Les arguments avancés aujourd'hui : le rajeunissement de l’image du musée et la levée de fonds, proche d’une démarche de mécénat, bien que l’aspect purement philanthropique manque à l’appel. Néanmoins, le soutien financier est réel – comme la vague des crowdfundings –, l’argent récolté pouvant être destiné à la restauration ou à l’acquisition d’œuvres. « Je pense qu’on est en train de vivre une période historique de l’histoire de l’art, explique Jean-Sébastien Beaucamps, co-fondateur de LaCollection, start-up créée en janvier 2021. À travers leurs achats de NFT, de nouveaux collectionneurs soutiennent les musées. On est en train d’imaginer des contreparties pour créer des ponts entre mondes virtuel et physique. Et nous pensons notre plateforme avec une approche curatoriale et non purement transactionnelle. » LaCollection, déjà associée au British Museum, est à l’origine des 24 NFT en édition limitée du Leopold Museum, qui permettront de financer l’acquisition par le musée de tout ou partie d’un rare tableau de jeunesse d’Egon Schiele redécouvert récemment dans une collection viennoise, et dont le prix n'a pas été communiqué. « La cible est plus jeune, plus internationale. Les collectionneurs de NFT ont en moyenne moins de 40 ans », ajoute le spécialiste de la blockchain, soulignant que dans ce secteur technologique, la France possède trois licornes – Sorare, Sandbox et Ledger –, dont les fondateurs sont à son capital. Impossible néanmoins de connaître la commission sur ces opérations dont l’esprit reprend celui des contrats de licence. 

Dérives spéculatives ?

« Les musées deviennent acteurs du marché, en créant des produits faciles à vendre. En s’éloignant peut-être de leurs missions premières, ils risquent aussi de pâtir de la volatilité de leur cours. Il n’est pas certain que tous les NFT émis trouvent preneurs et, lorsque l’émission est un succès, l’expérience étrangère montre que le NFT est rapidement revendu avec une plus-value importante qui ne profite qu’au spéculateur », alerte Géraldine Goffaux-Callebaut, professeure de droit privé et co-directrice du master Marché de l’art à l’École du Louvre, précisant qu’aucun cadre juridique n’encadre pour l’instant le NFT dont la volatilité est difficile à borner. 

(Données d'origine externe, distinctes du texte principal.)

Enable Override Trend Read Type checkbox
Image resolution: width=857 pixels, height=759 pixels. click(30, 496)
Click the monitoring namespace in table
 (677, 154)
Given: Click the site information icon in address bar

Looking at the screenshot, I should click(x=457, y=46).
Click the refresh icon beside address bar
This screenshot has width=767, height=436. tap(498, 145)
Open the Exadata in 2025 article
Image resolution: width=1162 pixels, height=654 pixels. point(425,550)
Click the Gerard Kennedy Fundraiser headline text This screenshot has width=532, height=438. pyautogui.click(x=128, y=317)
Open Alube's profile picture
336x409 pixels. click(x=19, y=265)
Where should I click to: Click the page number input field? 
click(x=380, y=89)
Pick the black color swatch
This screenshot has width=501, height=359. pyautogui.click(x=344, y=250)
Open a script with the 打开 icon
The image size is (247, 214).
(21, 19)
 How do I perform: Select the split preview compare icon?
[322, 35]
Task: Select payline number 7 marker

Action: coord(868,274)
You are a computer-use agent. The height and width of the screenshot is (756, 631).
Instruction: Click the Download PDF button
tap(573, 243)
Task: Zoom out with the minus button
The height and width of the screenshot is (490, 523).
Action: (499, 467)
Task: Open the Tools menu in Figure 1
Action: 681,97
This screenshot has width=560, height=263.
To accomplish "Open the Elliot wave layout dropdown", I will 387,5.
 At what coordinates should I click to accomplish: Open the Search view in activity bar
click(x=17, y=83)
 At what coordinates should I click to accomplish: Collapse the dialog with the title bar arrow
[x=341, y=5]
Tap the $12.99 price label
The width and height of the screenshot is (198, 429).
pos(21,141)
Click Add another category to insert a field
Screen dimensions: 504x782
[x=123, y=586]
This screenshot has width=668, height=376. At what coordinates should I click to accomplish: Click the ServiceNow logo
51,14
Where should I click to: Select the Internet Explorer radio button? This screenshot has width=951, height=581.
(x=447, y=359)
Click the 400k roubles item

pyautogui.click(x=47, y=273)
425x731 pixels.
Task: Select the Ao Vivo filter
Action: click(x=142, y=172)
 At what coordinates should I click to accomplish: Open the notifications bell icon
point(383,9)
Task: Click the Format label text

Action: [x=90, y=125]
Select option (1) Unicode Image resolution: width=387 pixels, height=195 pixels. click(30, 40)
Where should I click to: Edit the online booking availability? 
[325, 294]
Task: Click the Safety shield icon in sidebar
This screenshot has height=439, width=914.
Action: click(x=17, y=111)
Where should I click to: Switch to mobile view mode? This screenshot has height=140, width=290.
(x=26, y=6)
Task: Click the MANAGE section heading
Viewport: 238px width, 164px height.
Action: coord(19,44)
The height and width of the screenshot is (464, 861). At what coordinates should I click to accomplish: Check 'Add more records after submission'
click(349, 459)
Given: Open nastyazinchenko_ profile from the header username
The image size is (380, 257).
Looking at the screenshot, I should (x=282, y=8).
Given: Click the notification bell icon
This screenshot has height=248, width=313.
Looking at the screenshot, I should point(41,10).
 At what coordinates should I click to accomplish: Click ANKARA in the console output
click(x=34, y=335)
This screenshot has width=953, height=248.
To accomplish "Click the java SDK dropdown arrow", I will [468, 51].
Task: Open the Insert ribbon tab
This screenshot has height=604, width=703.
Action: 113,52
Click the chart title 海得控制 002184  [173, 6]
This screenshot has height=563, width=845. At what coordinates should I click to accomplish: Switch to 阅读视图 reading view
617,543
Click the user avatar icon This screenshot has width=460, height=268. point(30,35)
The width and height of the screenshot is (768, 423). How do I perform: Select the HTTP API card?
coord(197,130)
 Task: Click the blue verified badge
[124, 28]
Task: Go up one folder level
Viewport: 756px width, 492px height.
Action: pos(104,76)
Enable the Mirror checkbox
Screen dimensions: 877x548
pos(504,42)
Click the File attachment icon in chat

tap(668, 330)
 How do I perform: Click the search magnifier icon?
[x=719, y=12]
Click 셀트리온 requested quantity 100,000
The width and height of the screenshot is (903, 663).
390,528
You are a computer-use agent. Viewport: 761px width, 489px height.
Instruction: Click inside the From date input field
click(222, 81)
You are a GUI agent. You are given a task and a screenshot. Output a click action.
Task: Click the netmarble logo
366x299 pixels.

En un mois, la fondation Vasarely, première institution privée française d’utilité publique à s’y aventurer, en a d’ailleurs fait les frais. Très satisfaite de ses premières ventes de NFT (qui visent à soutenir la restauration des intégrations architecturales du maître de l’Op Art), elle a vu les prix fluctuer de 600 à 400 euros. « Nous avons fait le maximum pour réduire ce risque en fixant un palier ne pouvant être dépassé, et nous avons créé notre propre plateforme de vente pour ne pas être dépendants, en ayant recours à Polygone, la solution la plus éco-friendly sur la blockchain », explique Ugo Vasarely, responsable des opérations à la fondation. Sujet sensible en effet, car « d’un point de vue environnemental, les émissions de NFT ne sont pas neutres », abonde Géraldine Goffaux-Callebaut. Quant à la plus-value possible sur les reventes, comme dans tous les cas évoqués, elle profitera à l’institution et à la plateforme émettrice le cas échéant sous la forme d’un pourcentage, à l’instar d’un droit de suite.

Autre méthode de financement innovante, celle de la « tokénisation ». Le musée royal des Beaux-Arts d’Anvers est le premier en Europe à s’y essayer avec le concours de la plateforme belge Rubey pour l’acquisition sous forme d’actifs numériques ou « Art Security Token » (qui ne sont pas des NFT et revêtent la même nature juridique que des actions) de parts virtuelles du Carnaval de Binche de James Ensor. Dans ce cas, chaque acquéreur devient copropriétaire et accepte que l’œuvre soit accrochée dans le musée (dès sa réouverture le 24 septembre), alors uniquement dépositaire, sous la forme d’un prêt à long terme de dix ans. 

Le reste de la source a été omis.